Nathalie Boutté réalise des collages composés de milliers de petites languettes de papier.

Son travail repose sur le volume du papier et son impression de légèreté.

Nathalie Boutté  a gentiment prêté deux de ses œuvres pour l’exposition eroa « Fragile Résistance » du collège Boris Vian à Coudekerque-Branche.

L’artiste découpe en languettes toutes sortes de papier et offre une deuxième vie à des matériaux qui avaient déjà une vie propre. Ces languettes sont collées une à une sur leur partie supérieure. Les languettes de papier sont choisies une par une, pour leur propriété et leur origine. Ce papier a une brillance, possède une histoire, Nathalie Boutté s’en sert pour différents sujets, leur redonnant alors une seconde vie. L’artiste ne commence la réalisation, à proprement parler, du collage, que lorsque tout est en place et qu’elle sait exactement où elle va. L’artiste avance ligne par ligne, en commençant par le bas, chaque ligne recouvrant partiellement la précédente.

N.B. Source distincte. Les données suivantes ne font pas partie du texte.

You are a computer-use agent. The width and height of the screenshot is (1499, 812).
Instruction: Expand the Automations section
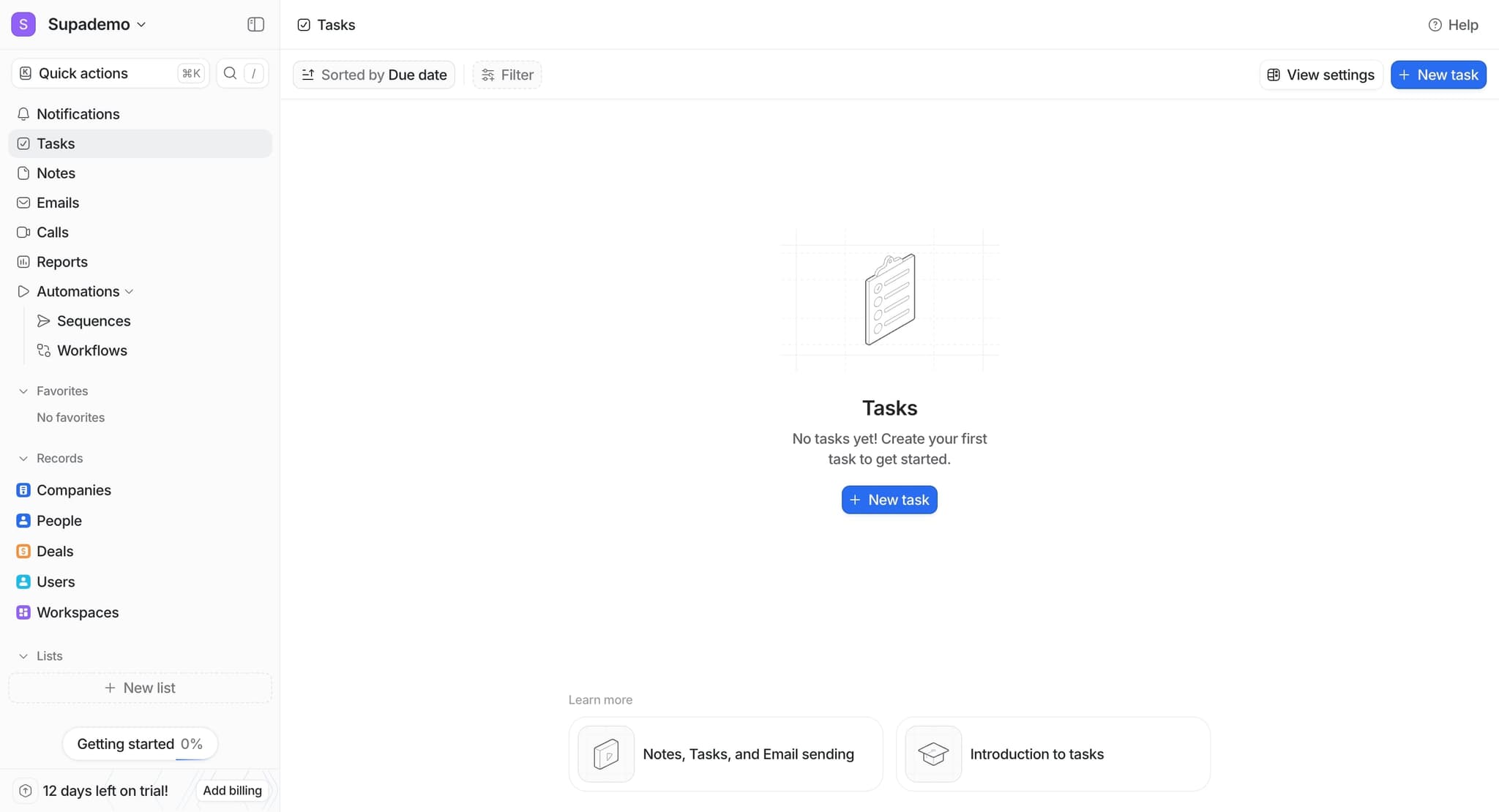click(x=130, y=291)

Ces petites bandelettes de papier s’additionnent et se superposent pour créer des oeuvres tridimensionnelles. Le temps nécessaire au collage est toujours très long, certains grands formats ont demandé plusieurs mois de travail. Une Pénélope des temps modernes ? Nathalie Boutté crée entièrement “à l’aveugle“. Tout part d’une photo ou d’un dessin qu’elle pixellise à fond et auquel elle applique un quadrillage, qui lui servira de trame. Elle applique alors une première rangée au bas de sa toile, puis superpose régulièrement ses bandelettes en remontant ligne par ligne. Comme sur une palette de peintre, ses bandes de papiers sont disposées dans des bols, triées par coloris _ selon une gamme chromatique décidée au préalable. Si ses premières oeuvres jouaient une belle variation sur le “gris typo“, ce n’est pas un hasard.

Elle propose aussi des collages réalisés avec des grammages de papiers différents, 45 gr notamment. Le contraste créé par ces deux épaisseurs ne peut se voir qu’en transparence, devant une vitre. Outre cette réflexion sur la transparence et la lumière, le travail de Nathalie Boutté interpelle aussi par la double lecture qu’offrent ses tableaux, selon que l’on s’en approche ou s’en éloigne. Elle affectionne le papier, tout type de papier.

Il s’agit d’un véritable plumage de feuilles. Ni photographie, ni sculpture, ni tissage, ni dentelle, ni dessin, les collages de Nathalie Boutté sont tout cela à la fois. Des oeuvres créées sur le principe du pixel et inscrites au coeur d’une recherche sur la matière et le volume. L’artiste dessine en sculptant le papier, des pixels matérialisés, un pelage pictural. De près la texture du papier est omniprésente alors que la distance avec l’oeuvre fait disparaître la matière intrinsèque au profit d’une réalisation picturale, un montage fascinant et magique.

A l’ère du “tout numérique“, Nathalie Boutté souhaite laisser une trace de ces écrits qui ont accompagné sa vie. Le papier se libère de son rôle de support et d’archive, et retrouve une énergie qu’elle tente d’exprimer. Ces oeuvres donnent envie aux spectateurs de caresser ces pelages imprimés. L’artiste tente d’amener le spectateur à se souvenir, dans quelques années, du rapport qu’il avait avec la matière, du temps des livres imprimés.